So, what else would a girl who lives in the Sonoran Desert (a place that is typically well over 100 degrees) do on a freezing cold day in Boston while it was snowing?
Yes, that’s right. Go out and do a walking tour.
Sadly, my lofty aspirations to explore the far reaches of the city by foot didn’t exactly go as I’d planned (cold fingers started getting the best of me and I was too afraid to keep taking off my gloves to take photos with my camera lest I would end up with frostbite). But my self-directed walking tour, which was more of a “hey, I think there’s a park in that direction…I’ll go over there!” and less of an actual thought-out, mapped-out tour, did take me to some pretty amazing spots around what I think is one of the country’s most gorgeous—and undeniably most historic—city centers.
Bundled up in my warmest coat (it wasn’t that warm), my warmest gloves (see prior parenthetical), and my warmest boots (these were actually pretty awesome), I turned right out of the hostel, made my way down Stuart Street, turned right onto Tremont Street, and ended up right on the fringes of Boston Common, the nation’s first public city park—and a place that is not, as most erroneously think, a plural commons. There were two homeless men there to greet me with some uncomfortable cat-calling and panhandling, but once I got past them, I headed past the Central Buying Ground cemetery, complete with its centuries-old trees with their gnarled branches and its 18th century gravestones, nodding in reverence to some of the incredible artists whose names are forever engraved there: Gilbert Stuart, the man who painted the famed portraits of George and Martha Washington, William Billings, the composer who wrote “Chester,” the famous colonial hymn, and Charles Sprague, one of the first European-born writers to consider himself an American poet. As I walked by, it occurred to me: where would I belong for eternity?
This wanderlusting girl has no idea. Georgia….my hometown? Arizona….the place I grew into a woman? Malta….my favorite country on Earth? Some place I haven’t tread yet that might capture my heart even more entirely?
Who knows. Globalization has done strange things to homelands.

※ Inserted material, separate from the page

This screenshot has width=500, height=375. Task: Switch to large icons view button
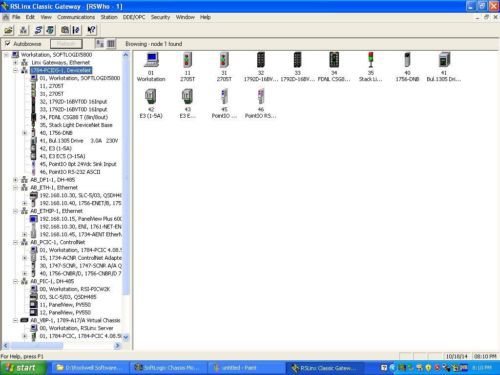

From here, I wandered over to a towering vertical statue on top of a hill that I soon learned was the Soldiers and Sailors Monument and the Flag Staff Hill. It is another space whose purpose is to commemorate the dead. Here, though, the commemoration is for the male soldiers and sailors who died in the U.S. Civil War. As I walked around the statue, read the inscriptions, and touched the delicate engraving, I wondered: Why haven’t I had this jarring kind of experience with American history before? Why have I been so critical of the United States and our complicated coming-of-age? I realized, for perhaps the first time in a long time, that like it or not, I am a small part of this place, a place that has been through war, slavery, oppression, and domination, on this strangely optimistic, weirdly American quest to justice. And that we still have a long way to go before we get there, because first we have to address the many deep-seated oppressions that happen every day with our women, our people of color, our minoritized and underserved populations. I looked up at the pinnacle of the Soldiers and Sailors Monument and I thought about how we needed a lot more statues.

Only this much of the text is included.